**Material for this exercise:**
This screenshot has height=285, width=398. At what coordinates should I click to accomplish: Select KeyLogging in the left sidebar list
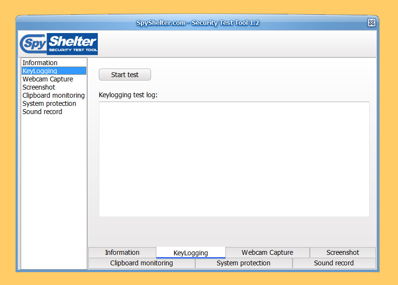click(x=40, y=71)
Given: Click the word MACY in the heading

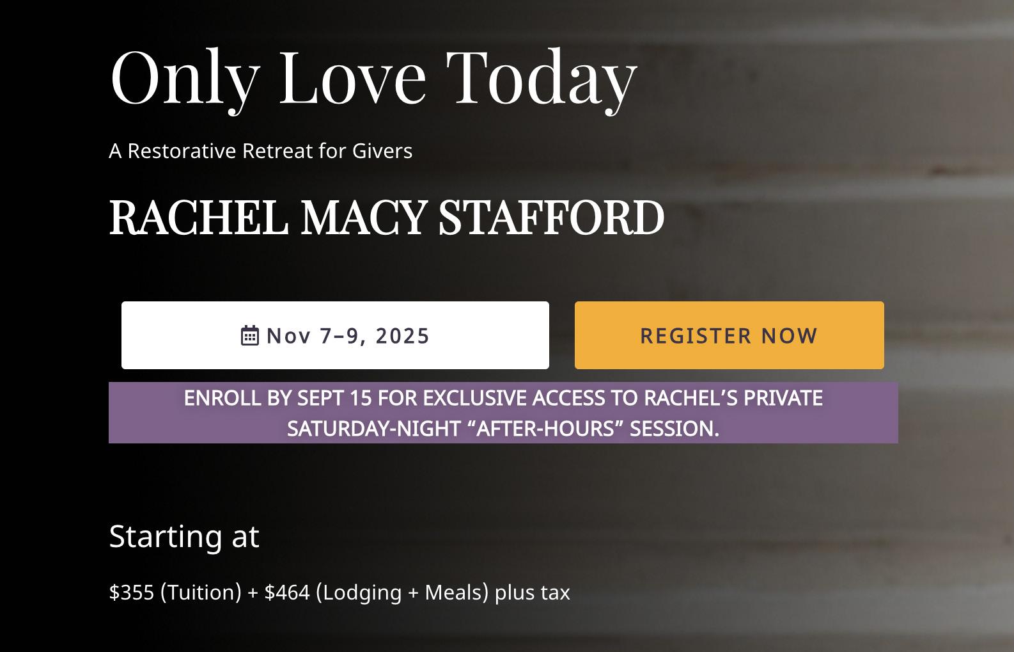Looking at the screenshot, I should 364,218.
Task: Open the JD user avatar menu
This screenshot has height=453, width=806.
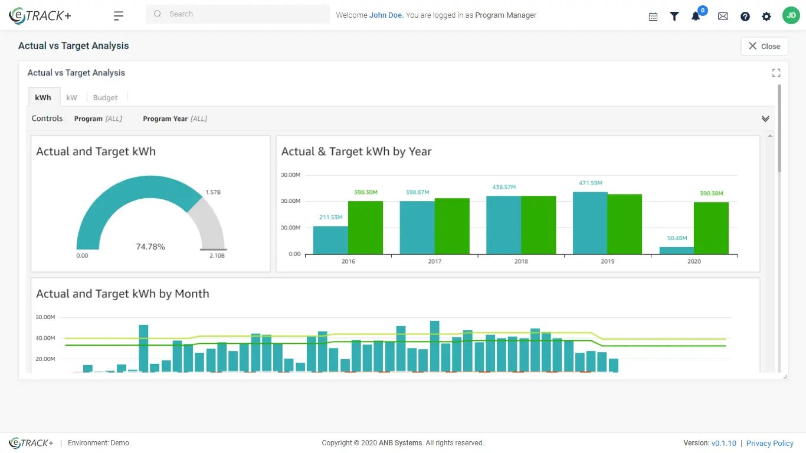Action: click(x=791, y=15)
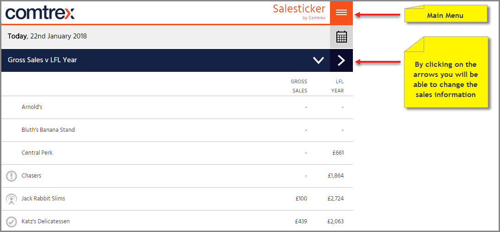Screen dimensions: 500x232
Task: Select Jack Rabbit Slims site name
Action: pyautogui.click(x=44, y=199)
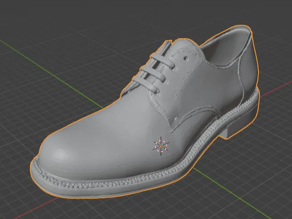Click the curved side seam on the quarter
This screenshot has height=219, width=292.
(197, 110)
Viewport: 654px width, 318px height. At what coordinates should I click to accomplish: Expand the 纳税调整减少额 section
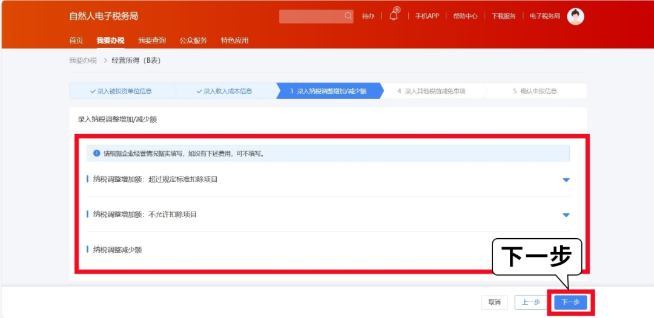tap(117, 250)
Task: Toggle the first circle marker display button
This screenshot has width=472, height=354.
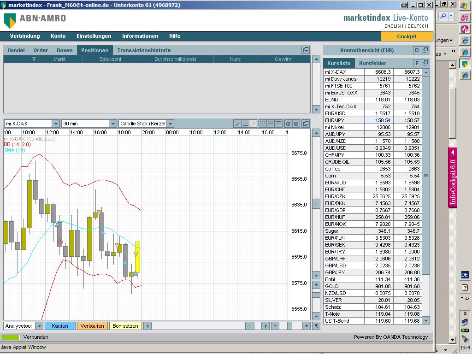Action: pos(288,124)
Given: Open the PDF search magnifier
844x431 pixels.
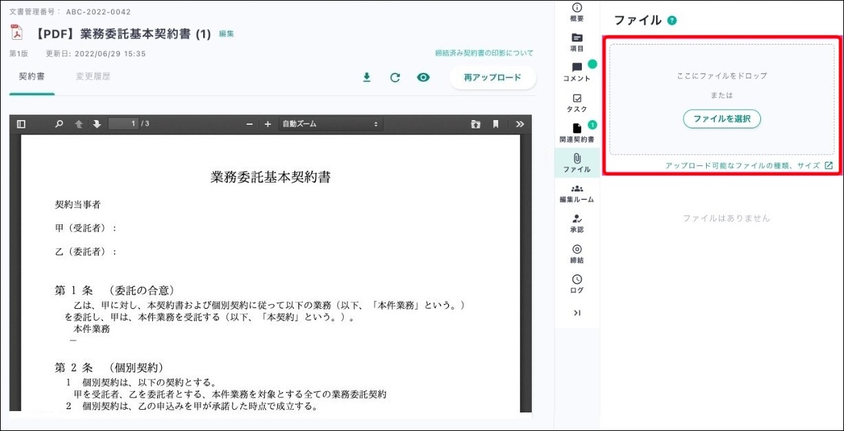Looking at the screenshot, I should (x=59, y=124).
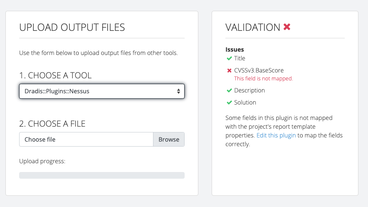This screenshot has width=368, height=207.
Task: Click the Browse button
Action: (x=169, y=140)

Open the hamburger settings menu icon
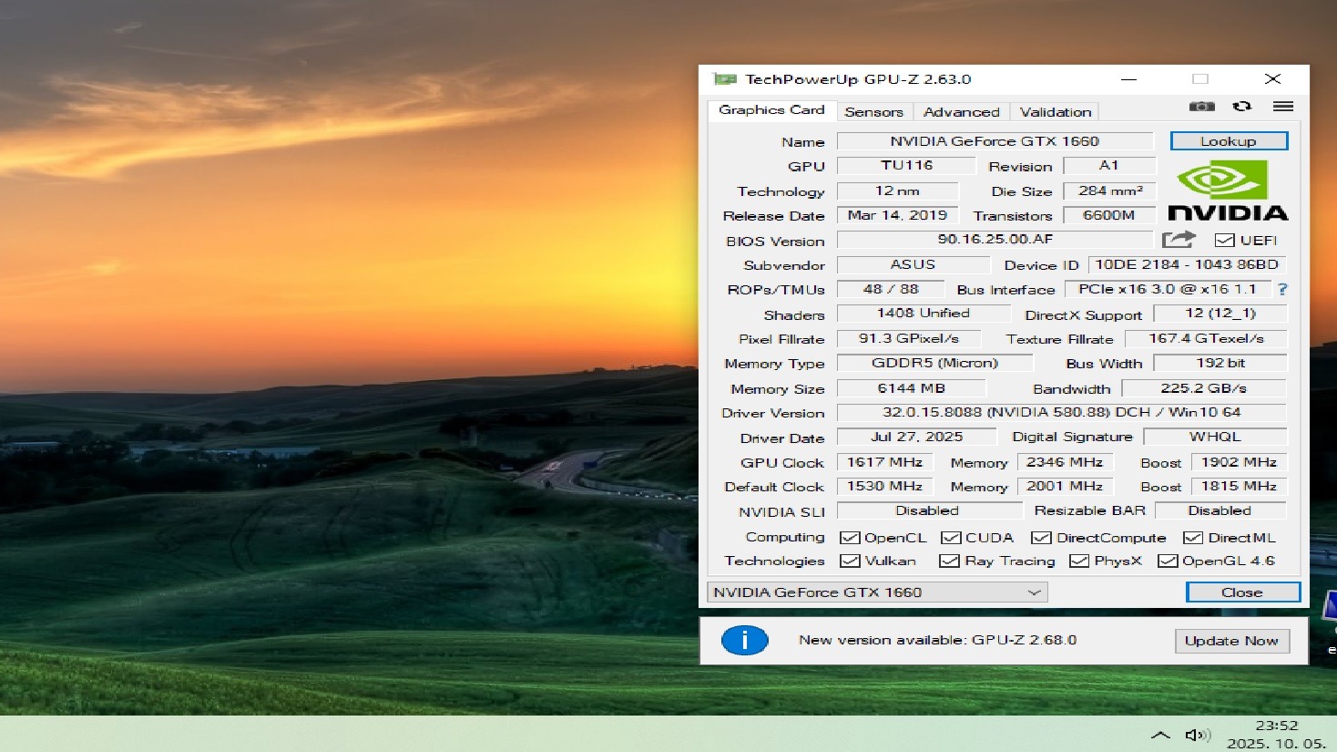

**Problem description:**
Write out every entry above word for word, leaving out the pictures.

**Output for this task:**
This screenshot has height=285, width=398. At what coordinates should I click to accomplish: Select KeyLogging in the left sidebar list
click(x=40, y=71)
Given: Click the word MACY in the heading

Looking at the screenshot, I should 364,218.
Task: Open the JD user avatar menu
This screenshot has height=453, width=806.
Action: click(x=791, y=15)
Screen dimensions: 500x232
Task: Select Jack Rabbit Slims site name
Action: pyautogui.click(x=44, y=199)
Click the curved side seam on the quarter
This screenshot has height=219, width=292.
(197, 110)
Viewport: 654px width, 318px height. At what coordinates should I click to accomplish: Expand the 纳税调整减少额 section
tap(117, 250)
Task: Toggle the first circle marker display button
This screenshot has width=472, height=354.
Action: pos(288,124)
Given: Open the PDF search magnifier
844x431 pixels.
Looking at the screenshot, I should (x=59, y=124).
This screenshot has width=368, height=207.
Task: Click the Browse button
Action: (x=169, y=140)

Open the hamburger settings menu icon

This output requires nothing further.